Ars Technica reports that CompuServe, the information service that “offered a data connection to people across the globe, a connection that few had previously had at home” was quietly shuttered by AOL late last week. I worked at CompuServe as a customer service representative in the mid 1980s. Time for a trip down memory lane:
I remember asking people who called with technical problems if they used MS DOS or PC DOS.
I remember thinking of the 2400 baud modem users as big spenders.
I remember checking out complaints about obscene handles and traffic on CB, and learning a lot of blue terms that I had missed during my fundamentalist Christian sheltered youth.
I remember sysops, and text-based games, and the Executive News Service.
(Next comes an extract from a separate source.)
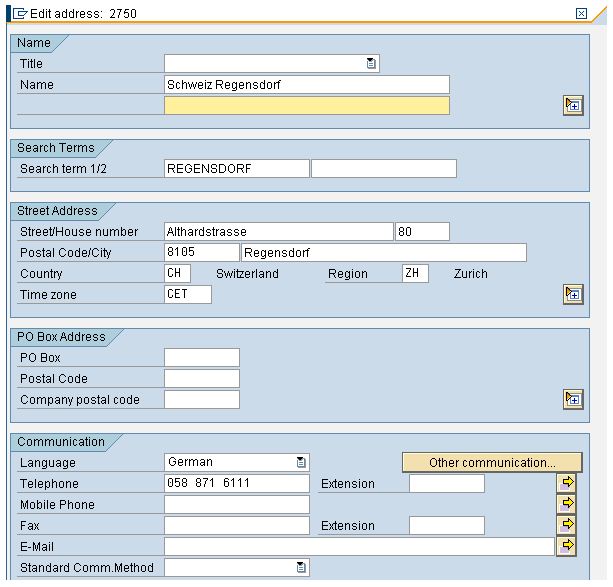
Task: Close the Edit address dialog
Action: click(581, 13)
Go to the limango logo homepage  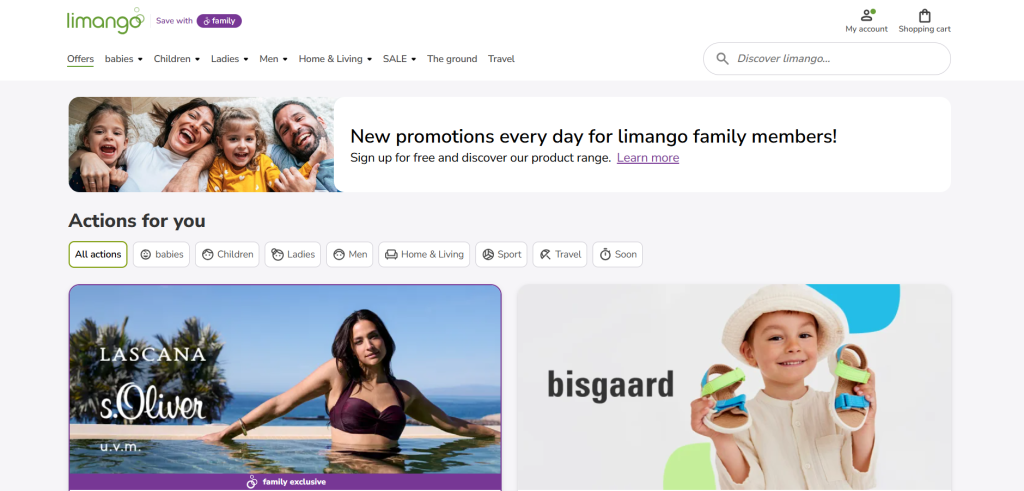[x=105, y=21]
I remember a subscriber who was offended by the “invalid entry” error message that appeared when a user name and password didn’t match, reading the first word as a synonym for “handicapped” instead of as “not valid,” which was the intended meaning.
I remember a customer who tried to tell me that swear words — which he was using liberally during our telephone conversation — were offensive only if I chose to interpret them that way.
I remember retorting that he was choosing them because he knew that’s how they’d be received, foreshadowing my inability to let flawed logic go unanswered.
I remember starting a customer service newsletter with a few other reps, foreshadowing my future careers in journalism and technical writing.
I remember the creator of the GIF graphics format (and I remember that the “g” in GIF is a soft g; the acronym is a homophone for the peanut butter brand Jif).
I remember call quotas, feedback quotas, and how generous the $5.80 an hour I was earning to meet those quotas seemed compared to the $3.35 an hour minimum wage I had been earning at the Lazarus department store chain.
And, CompuServe is where I met my husband.
And all this happened far away from Silicon Valley, in office buildings off Henderson Road in Columbus, Ohio. And, here I am, more than 20 years later, working in high tech in Silicon Valley, after having worked as a newspaper journalist.
Most folks don’t even remember CompuServe, or the important role it played in the early days of the Internet. I remember all of that and, even more, the important role that CompuServe played in my life.